The Valuable 500
Client: The Valuable 500
Product: The Valuable 500
Title: Diversish
Media: Online
Country: United Kingdom
Date Of Campaign: January 2019
Background: The Valuable 500 is a business to business disability inclusion initiative. Its goal is to convince private sector influential companies to make disability their business priority: something very few of them want to do. The company tasked the agency with creating an advertising campaign to convince business leaders at The World Economic Forum in Davos to put disability on their board agendas.

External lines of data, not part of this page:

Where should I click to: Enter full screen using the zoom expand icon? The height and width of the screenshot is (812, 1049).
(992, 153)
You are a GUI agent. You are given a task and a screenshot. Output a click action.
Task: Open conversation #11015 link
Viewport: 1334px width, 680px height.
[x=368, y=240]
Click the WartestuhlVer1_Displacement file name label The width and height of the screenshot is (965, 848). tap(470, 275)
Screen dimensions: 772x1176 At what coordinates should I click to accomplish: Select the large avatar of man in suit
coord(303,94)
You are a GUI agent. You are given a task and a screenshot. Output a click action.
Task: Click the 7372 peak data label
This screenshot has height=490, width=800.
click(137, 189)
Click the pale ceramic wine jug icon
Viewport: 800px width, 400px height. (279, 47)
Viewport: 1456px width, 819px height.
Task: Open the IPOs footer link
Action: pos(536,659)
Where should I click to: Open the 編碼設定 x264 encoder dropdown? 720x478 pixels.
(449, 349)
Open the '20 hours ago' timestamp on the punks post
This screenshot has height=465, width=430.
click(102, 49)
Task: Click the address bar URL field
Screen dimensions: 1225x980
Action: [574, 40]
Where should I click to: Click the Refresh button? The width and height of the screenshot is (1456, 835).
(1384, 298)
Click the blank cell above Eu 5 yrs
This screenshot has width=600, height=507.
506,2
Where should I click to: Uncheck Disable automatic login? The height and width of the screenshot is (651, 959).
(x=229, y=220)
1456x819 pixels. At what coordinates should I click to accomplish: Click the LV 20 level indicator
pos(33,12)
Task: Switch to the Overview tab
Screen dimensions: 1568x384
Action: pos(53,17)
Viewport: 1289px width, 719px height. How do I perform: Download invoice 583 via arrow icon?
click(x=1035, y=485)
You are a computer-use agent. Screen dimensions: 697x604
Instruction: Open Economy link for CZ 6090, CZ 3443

Idea: We created a word to describe companies that claim to care about diversity but ignore disability. DIVERSish. To illustrate the most common types of diversish behaviour, we created a campaign that exposed the toe-curling reality of selective inclusivity in business. In a series of fictional interviews, high-flying business leaders are receiving an award that recognises the true value of their commitment to diversity and inclusion. Presenter Chris interviews the winners and asks them to describe the ways their organizations have considered the needs of people with disabilities. Responses range from dismissive to unintentionally offensive. When pressed on the issue they have no answer or fumble for an inadequate corporate response. The message reads: “90% of companies claim to prioritise diversity, only 4% prioritise disability.” Followed by the line: “Stop being #diversish, join thevaluable500.com”This campaign was aimed at high-profile executives of influential private sector companies. The goal was to convince them to make disability their business priority. Our message was straightforward: if disability is not on your agenda, neither is diversity. The campaign was commissioned specifically to be launched at the World Economic Forum in Davos. The WEF officials loved it. But didn’t allow to show or mention it. In under 24 hours we dveloped a plan B. We hyper-targeted the delegates with the film on social media, then retargeted them with messages from disability activists. And even when the delegates left Davos, we continued targeting them with additional reasons to sign up.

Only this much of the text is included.